On the other hand, failure to produce any specific evidence on the issue should have the normal effect of disentitling a party to any specific instruction on the issue. In some cases, this might require instructions specifically favorable to only one of the parties, where only that party produced evidence on the issue. In others, it might disentitle both parties to any specific instructions on the method of converting to present value. In the latter situation, however, both parties would still be entitled, upon request, to a general instruction that in computing any amount due for lost earnings the award should be for present value.2 That is what Dickerson seems to me unmistakably to hold, but I think that is all it holds. The fact that the Dickerson court referred only to defendant’s entitlement simply reflects the fact that it was the defendant in that case (as normally it would be) who objected to the failure to give any instruction on the issue.
Where the only entitlement is to such a general instruction, i.e., where neither party has introduced specific evidence on the issue, it is hard to see how the failure to give even a general instruction could be treated as prejudicial. Where a party has produced no specific evidence of factors affecting present value computation, the lack of any instruction on the present value issue would seem necessarily harmless error as to that party.
So I would hold here. In faithfulness to Dickerson’s most recent recognition of a right in the defendant to have the jury generally instructed to award only present value, it was error here to refuse such an instruction. But where, as here, defendant produced no specific evidence as to how, favorably to it, this should be done, the error is necessarily harmless.
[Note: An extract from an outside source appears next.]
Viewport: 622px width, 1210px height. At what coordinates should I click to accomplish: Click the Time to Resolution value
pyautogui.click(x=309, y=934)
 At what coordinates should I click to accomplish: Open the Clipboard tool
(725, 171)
. This jury instruction rule is in turn based upon the underlying "substantive-remedial" rule that, in conformity with the general "lump sum compensatory award” approach of federal law, the measure of compensability for a lost stream of expected income is necessarily its present value. See Jones & Mughlin Steel Corp. v. Pfeifer, 462 U.S. 523, 533, 103 S.Ct. 2541, 2548, 76 L.Ed.2d 768 (1983).

. In many cases opposing counsel undoubtedly tacitly agree not to introduce any specific present value evidence, mutually accepting that it would simply wash out or be offset by conflicting evidence, or would create more of a risk of damaging confusion than likelihood of benefit. Some courts have indeed adopted a "total offset" approach to avoid or minimize the difficult evidentiary problems that the underlying damages rule inevitably creates. See Pfeifer, 462 U.S. at 544-46, 103 S.Ct. at 2554-55. Certainly it should be possible under the federal rule for the parties formally to avoid, by stipulation, any need for or entitlement to even a general present value instruction.